To die to our self-centered ego-driven ways and live into the heart of the covenant into which we’ve been baptized, is to find those places where we can take an active part in the commitment, accountability, neighborliness, community, hospitality, compassion of the realm of God. The way is already written on our hearts – not because it’s been programmed in us against our will, but because it speaks to our deepest longings.
Some days, many days lately, the brokenness of our world seems intractable. As I’m sure it did in Jeremiah’s day. Yet he tells us to look up, to look ahead. Because God loves making and keeping covenants.

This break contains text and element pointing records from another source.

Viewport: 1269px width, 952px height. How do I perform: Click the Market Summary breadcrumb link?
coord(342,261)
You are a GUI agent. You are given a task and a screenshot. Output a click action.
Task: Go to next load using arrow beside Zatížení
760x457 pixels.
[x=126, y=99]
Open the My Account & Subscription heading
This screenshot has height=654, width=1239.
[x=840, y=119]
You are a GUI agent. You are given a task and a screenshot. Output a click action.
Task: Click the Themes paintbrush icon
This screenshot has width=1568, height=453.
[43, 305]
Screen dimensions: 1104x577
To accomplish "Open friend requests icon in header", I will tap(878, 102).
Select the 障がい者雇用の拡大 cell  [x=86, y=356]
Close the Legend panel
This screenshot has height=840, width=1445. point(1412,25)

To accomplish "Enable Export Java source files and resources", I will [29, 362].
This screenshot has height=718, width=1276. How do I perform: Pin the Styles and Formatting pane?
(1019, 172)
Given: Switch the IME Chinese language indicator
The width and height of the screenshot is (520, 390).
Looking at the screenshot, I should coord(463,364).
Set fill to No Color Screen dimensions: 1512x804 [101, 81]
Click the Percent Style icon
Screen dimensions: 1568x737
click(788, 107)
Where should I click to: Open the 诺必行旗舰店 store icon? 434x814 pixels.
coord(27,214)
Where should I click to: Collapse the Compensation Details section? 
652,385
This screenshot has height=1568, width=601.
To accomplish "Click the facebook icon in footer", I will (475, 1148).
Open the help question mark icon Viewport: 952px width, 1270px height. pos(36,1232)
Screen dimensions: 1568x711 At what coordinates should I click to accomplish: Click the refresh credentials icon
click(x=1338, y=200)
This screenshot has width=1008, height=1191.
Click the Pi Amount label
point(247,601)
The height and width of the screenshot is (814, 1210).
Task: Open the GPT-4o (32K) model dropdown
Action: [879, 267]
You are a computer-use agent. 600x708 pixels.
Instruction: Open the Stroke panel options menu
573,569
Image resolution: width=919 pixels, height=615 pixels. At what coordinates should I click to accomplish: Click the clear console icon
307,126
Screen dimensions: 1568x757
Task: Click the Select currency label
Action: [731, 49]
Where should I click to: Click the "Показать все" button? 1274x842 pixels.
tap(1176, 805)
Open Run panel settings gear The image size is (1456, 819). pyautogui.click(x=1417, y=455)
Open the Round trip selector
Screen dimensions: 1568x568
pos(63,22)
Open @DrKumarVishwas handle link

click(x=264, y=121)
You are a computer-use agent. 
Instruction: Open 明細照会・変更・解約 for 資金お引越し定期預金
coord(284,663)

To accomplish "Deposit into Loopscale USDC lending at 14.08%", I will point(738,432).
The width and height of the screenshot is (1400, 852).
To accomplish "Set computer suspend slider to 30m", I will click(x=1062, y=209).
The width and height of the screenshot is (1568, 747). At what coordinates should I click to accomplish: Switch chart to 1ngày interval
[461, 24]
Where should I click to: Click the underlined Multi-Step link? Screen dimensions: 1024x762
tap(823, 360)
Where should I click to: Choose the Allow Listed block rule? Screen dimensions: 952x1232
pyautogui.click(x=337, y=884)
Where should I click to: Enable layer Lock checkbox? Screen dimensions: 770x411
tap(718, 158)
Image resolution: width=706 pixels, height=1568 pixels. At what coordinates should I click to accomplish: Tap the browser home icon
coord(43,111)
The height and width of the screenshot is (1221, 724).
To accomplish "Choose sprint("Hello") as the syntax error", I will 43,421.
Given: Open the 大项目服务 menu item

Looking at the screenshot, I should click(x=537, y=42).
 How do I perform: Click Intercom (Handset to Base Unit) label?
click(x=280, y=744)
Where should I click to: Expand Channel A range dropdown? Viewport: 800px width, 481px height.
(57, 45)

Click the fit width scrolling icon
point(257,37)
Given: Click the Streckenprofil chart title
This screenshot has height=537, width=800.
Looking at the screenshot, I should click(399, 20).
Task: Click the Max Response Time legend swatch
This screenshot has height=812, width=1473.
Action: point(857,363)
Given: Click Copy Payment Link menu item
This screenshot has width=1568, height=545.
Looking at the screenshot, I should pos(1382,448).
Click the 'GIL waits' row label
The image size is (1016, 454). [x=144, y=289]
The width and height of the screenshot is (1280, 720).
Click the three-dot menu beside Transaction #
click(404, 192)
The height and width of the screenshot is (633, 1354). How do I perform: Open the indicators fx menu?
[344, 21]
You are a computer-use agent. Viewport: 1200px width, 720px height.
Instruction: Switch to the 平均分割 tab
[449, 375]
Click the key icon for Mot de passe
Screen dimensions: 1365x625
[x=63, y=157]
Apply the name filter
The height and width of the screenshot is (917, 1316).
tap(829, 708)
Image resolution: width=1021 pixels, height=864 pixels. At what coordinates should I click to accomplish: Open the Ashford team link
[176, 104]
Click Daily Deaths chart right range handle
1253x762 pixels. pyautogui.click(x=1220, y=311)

As I’m sure it did in Jesus’ day, too, especially when the powers of the Roman empire and the religious establishment conspired to quench the flame of love in that Divine heart. Except they couldn’t do it. Jesus also tells us to look up, the cross looms ahead. Jesus also tells us to look ahead, not in denial of the pain and suffering of the world, but in trust that to follow in the way of Jesus is to enter eternal life – now. That’s the promise. Cross my heart.
Amen
Jeremiah 31:31-34
Behold, the days are coming, says Yahweh, when I will establish a new covenant with the house of Israel and the house of Judah. It will not be like the covenant I made with their ancestors when I took them by the hand to bring them up out of the land of Egypt—a covenant they broke, though I was their spouse, says Yahweh. But this is the covenant I will make with the house of Israel after those days: I will put my Law in their minds and on their hearts. I will be their God, and they will be my people. No longer will they need to teach one another or remind one another to listen to Yahweh. All of them, high and low alike, will listen to me, for I will forgive their misdeeds and will remember their sins no more
John 12:20-33
Among those who had come up to worship at the Passover festival were some Greeks. They approached Philip, who was from Bethsaida in Galilee, and put forth this request: “Please, we would like to see Jesus.”
Philip went to tell Andrew, and together the two went to tell Jesus. Jesus replied, “Now the hour has come for the Chosen One to be glorified. The truth of the matter is, unless a grain of wheat falls on the ground and dies, it remains only a single grain; but if it dies, it yields a rich harvest. If you love your life, you will lose it; if you hate your life in this world you will keep it for eternal life. Anyone who serves me must follow in my footsteps, and wherever I am, my servant will be there too. Anyone who serves me will be honored by Abba God. Now my soul is troubled. What will I say: ‘Abba, save me from this hour?’ But it was for this very reason that I have come to this hour. Abba, glorify your name!” A voice came from heaven: “I have glorified it, and I will glorify it again.” The crowds that stood nearby heard this and said it was a clap of thunder; others said, “It was an angel speaking.” Jesus answered, “It was not for my sake that this voice came, but for yours. Sentence is now being passed on this world; now the ruler of this world will be overthrown. And when I am lifted up from this earth, I will draw all people to myself.” By these words Jesus indicated the kind of death he would die.